Prabu Siliwangi: Raja Macan yang Menghilang di Balik Rimba Sejarah
PAKUAN PAJAJARAN – Langit terakhir tahun 1521 belum sempat merintik hujan, ketika suara gamelan duka menggema dari jantung Pakuan. Sejarah Cirebon mencatat, Prabu Siliwangi, sang raja macan, penjaga rimba tatar Sunda, menutup lembar akhir perjalanan hidupnya pada 31 Desember 1521.
Tak ada petir, tak ada semburat cahaya ilahi, hanya keheningan sakral yang melingkari wafatnya raja agung yang telah mengukir 39 tahun kejayaan.
Jejak kepergiannya diabadikan oleh tangan anaknya, Prabu Surawisesa, yang pada 1533 memahatkan kenangan itu pada Prasasti Batu Tulis di Bogor.
Tulisan batu itu bukan sekadar ukiran, melainkan tangis yang membatu, menjadi saksi bahwa seorang raja besar telah kembali ke tanah, bukan ke langit.
Dalam naskah Prasasti Tembaga Kebantenan, Sri Baduga Maharaja, nama luhur Prabu Siliwangi, dikenang sebagai Susuhunan agung di Pakuan.

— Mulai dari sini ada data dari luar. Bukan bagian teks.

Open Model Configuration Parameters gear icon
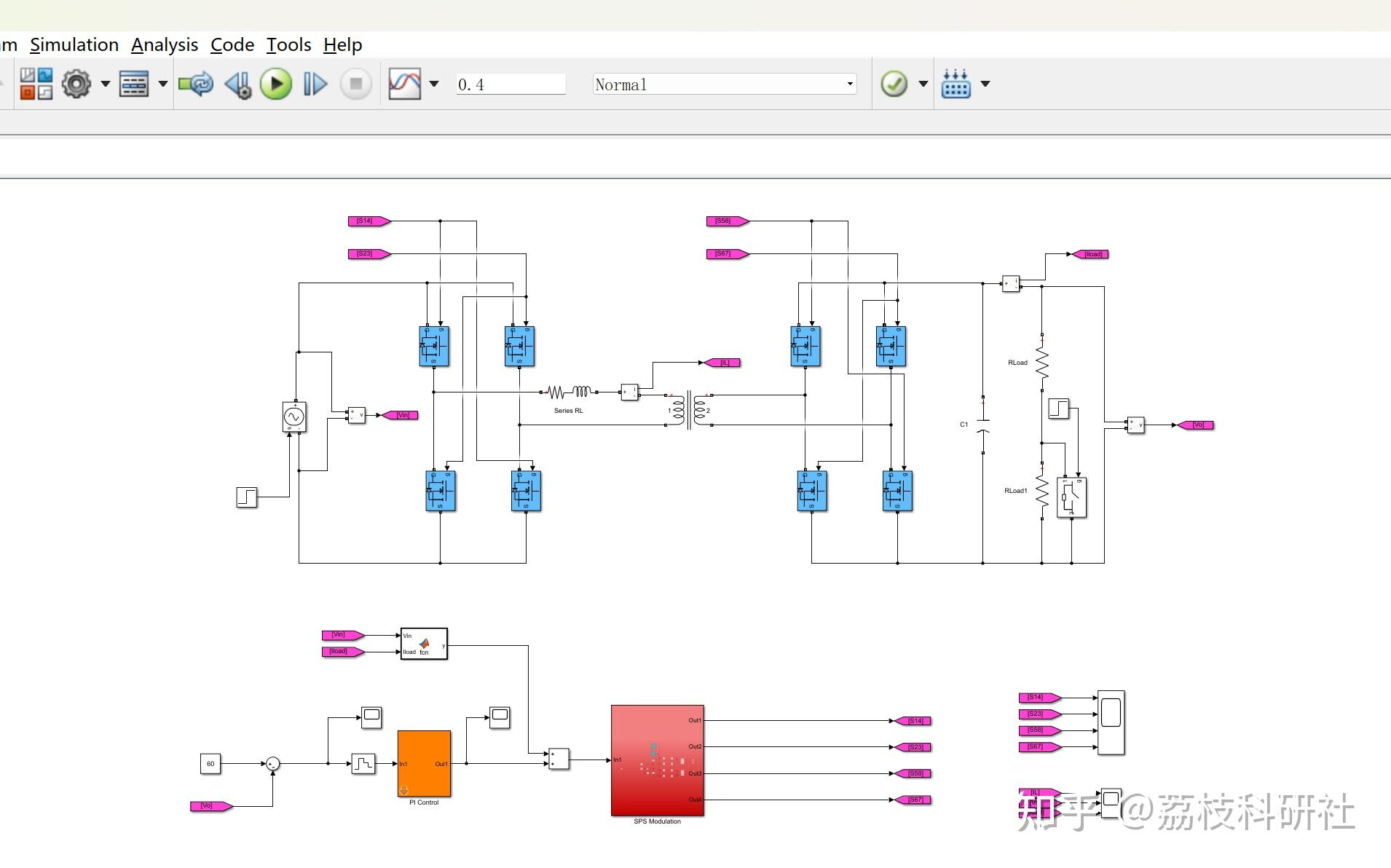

Gelarnya selepas wafat, Sang Mokteng Rancamaya, menegaskan bahwa ia berpulang secara wajar dan dipusarakan di tanah bernama Rancamaya, bukan lenyap ke nirwana seperti dongeng yang dibisikan malam.
Legenda boleh berkata ia moksa, bersatu dengan para dewa dalam cahaya surgawi, namun sejarah menuliskan kisah yang lebih membumi. Ia tidak terbang ke angkasa, tapi turun diam ke pelukan bumi, menyatu dengan tanah yang pernah ia pimpin dengan bijaksana.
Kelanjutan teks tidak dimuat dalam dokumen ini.